API documentation for the `data` module#

The data module handles the population and storage of data sources used to run Virtual Ecosystem simulations.

The Data class#

The core Data class is used to store data for the variables used in a simulation. It can be used both for data from external sources - for example, data used to set the initial environment or time series of inputs - and for internal variables used in the simulation. The class behaves like a dictionary - so data can be retrieved and set using data_object['varname'] - but also provide validation for data being added to the object.

All data added to the class is stored in a Dataset object, and data extracted from the object will be a DataArray. The Dataset can also be accessed directly using the data attribute of the class instance to use any of the Dataset class methods.
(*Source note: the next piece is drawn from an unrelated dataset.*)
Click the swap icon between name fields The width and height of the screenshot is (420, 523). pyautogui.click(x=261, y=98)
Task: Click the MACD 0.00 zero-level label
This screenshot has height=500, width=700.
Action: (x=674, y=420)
When data is added to a Data instance, it is automatically validated against the configuration of a simulation before being added to the data attribute. The validation process also stores information that allows models to can confirm that a given variable has been successfully validated.
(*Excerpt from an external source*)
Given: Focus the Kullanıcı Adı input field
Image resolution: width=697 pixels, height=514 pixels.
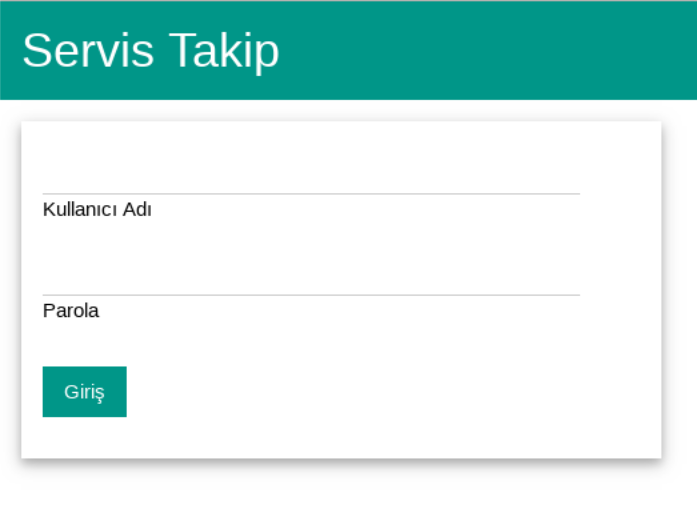Looking at the screenshot, I should click(310, 178).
The core of the Data class is the __setitem__() method. This method provides the following functionality:

It allows a DataArray to be added to a Data instance using the data['varname'] = data_array syntax.
It applies the validation step using the validate_dataarray() function. See the axes module for the details of the validation process, including the AxisValidator class and the concept of core axes.
It inserts the data into the Dataset instance stored in the data attribute.
Lastly, it records the data validation details in the variable_validation attribute.

The Data class also provides three shorthand methods to get information and data from an instance.

The __contains__() method tests if a named variable is included in the internal Dataset instance.
# Equivalent code 'varname' in data 'varname' in data.data
The __getitem__() method is used to retrieve a named variable from the internal Dataset instance.
# Equivalent code data['varname'] data.data['varname']
The on_core_axis() method queries the variable_validation attribute to confirm that a named variable has been validated on a named axis.
# Test that the temperature variable has been validated on the spatial axis data.on_core_axis('temperature', 'spatial')

Adding data from a file#

The general solution for programmatically adding data from a file is to:

manually open a data file using an appropriate reader packages for the format,
coerce data from named variables into properly structured DataArray objects, and then
use the __setitem__() method to validate and add it to a Data instance.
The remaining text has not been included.